COE faculty and teacher candidates showcase digital learning preparation

College of Education faculty members and candidates showcased digital learning during educator preparation at the NC Digital Learning Research Symposium at Elon University on February 14.

Dr. Holly Fales, director of assessment, data management, and digital learning; Dr. Melissa Wrenn, assistant professor in elementary education; and two elementary teacher candidates, Mackenzie Jenkins and Millicent Womble, presented at the symposium hosted by the North Carolina Independent Colleges and Universities (NCICU) and University of North Carolina System, in cooperation with Elon University, the Department of Public Instruction (DPI), and the Friday Institute.  The title and theme of this year’s Digital Learning Research Symposium was Improving Educator Preparation through Empowered Learning with Technology.

At the symposium, attendees had an opportunity to meet with selected Educator Preparation Program (EPP) faculty, candidates, and graduates as they showcased their digital learning practices.  In addition to the showcase, attendees listened to a panel session of teacher candidates and beginning teachers discuss how their EPP prepared them for teaching in the digital age, learned about digital learning partnerships and projects within EPPs, participated in roundtable discussions, and learned about professional development opportunities focused on digital learning for EPP faculty. Attendees for this symposium included NC lawmakers, deans and other leaders from NC institutions of higher learning, and leaders and stakeholders from school systems and education groups around the state.

Teacher candidates Mackenzie Jenkins and Millicent Womble presented projects they completed while in their elementary social studies methods course under the instruction of Dr. Melissa Wrenn. The focus of their session was “Crafting a Critical Lens with Technology and Social Studies.” The session focused on how social studies teachers can use virtual reality and memes to teach revised narratives. Jenkins and Womble also served on a forum with other teacher candidates and beginning teachers to describe their preparation in incorporating digital learning practices in the classroom. Both candidates shared that ECU’s educator preparation program focused on enhancing instruction with digital learning and they felt well-prepared to integrate digital learning in the classroom. Both cited their educational technology course and the Irene Howell Assistive Technology (IHAT) modules for teaching them different methods for using technology with elementary students. In addition, they complete a number of assignments within elementary education methods courses that incorporated digital learning.

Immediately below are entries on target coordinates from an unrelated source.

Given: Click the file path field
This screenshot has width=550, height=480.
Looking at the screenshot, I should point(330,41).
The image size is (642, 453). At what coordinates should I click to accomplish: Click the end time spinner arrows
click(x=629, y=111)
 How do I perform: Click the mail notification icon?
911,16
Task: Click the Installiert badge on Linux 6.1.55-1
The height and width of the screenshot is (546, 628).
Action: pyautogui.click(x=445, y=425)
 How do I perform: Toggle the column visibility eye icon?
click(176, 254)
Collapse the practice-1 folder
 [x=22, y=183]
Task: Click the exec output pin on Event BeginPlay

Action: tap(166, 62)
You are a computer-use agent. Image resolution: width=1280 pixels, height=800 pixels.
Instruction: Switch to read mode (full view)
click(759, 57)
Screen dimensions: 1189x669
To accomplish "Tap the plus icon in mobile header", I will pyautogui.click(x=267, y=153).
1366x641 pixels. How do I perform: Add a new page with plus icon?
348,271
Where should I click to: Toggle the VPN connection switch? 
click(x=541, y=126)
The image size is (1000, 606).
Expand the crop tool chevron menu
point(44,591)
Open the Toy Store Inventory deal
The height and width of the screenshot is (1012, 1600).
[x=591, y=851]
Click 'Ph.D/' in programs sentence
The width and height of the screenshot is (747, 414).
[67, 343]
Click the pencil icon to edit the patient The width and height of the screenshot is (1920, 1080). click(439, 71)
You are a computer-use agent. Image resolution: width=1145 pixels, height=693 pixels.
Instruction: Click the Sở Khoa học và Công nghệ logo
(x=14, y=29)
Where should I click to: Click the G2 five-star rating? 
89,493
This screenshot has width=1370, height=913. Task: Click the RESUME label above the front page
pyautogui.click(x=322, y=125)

In addition to serving on the digital learning workgroup that planned the symposium, Dr. Holly Fales showcased technologies that educator preparation faculty use within a variety of programs to prepare teacher candidates. Her poster detailed tools such as Mursion and GoReact and also included examples of embedded coursework activities that prepare teacher candidates to implement appropriate digital learning technologies in their own preschool through 12 grade (P-12) classrooms. She also focused on the free professional development opportunities that the ECU College of Education provides for P-12 teachers via webinars and the annual edCamp ECU.

Teacher candidates Mackenzie Jenkins and Millicent Womble served on a beginning teacher panel at the NC Digital Learning Research Symposium.

Teacher candidates Mackenzie Jenkins, with microphone, and Millicent Womble, left of Jenkins, served on a beginning teacher panel at the NC Digital Learning Research Symposium at Elon University on Feb. 14.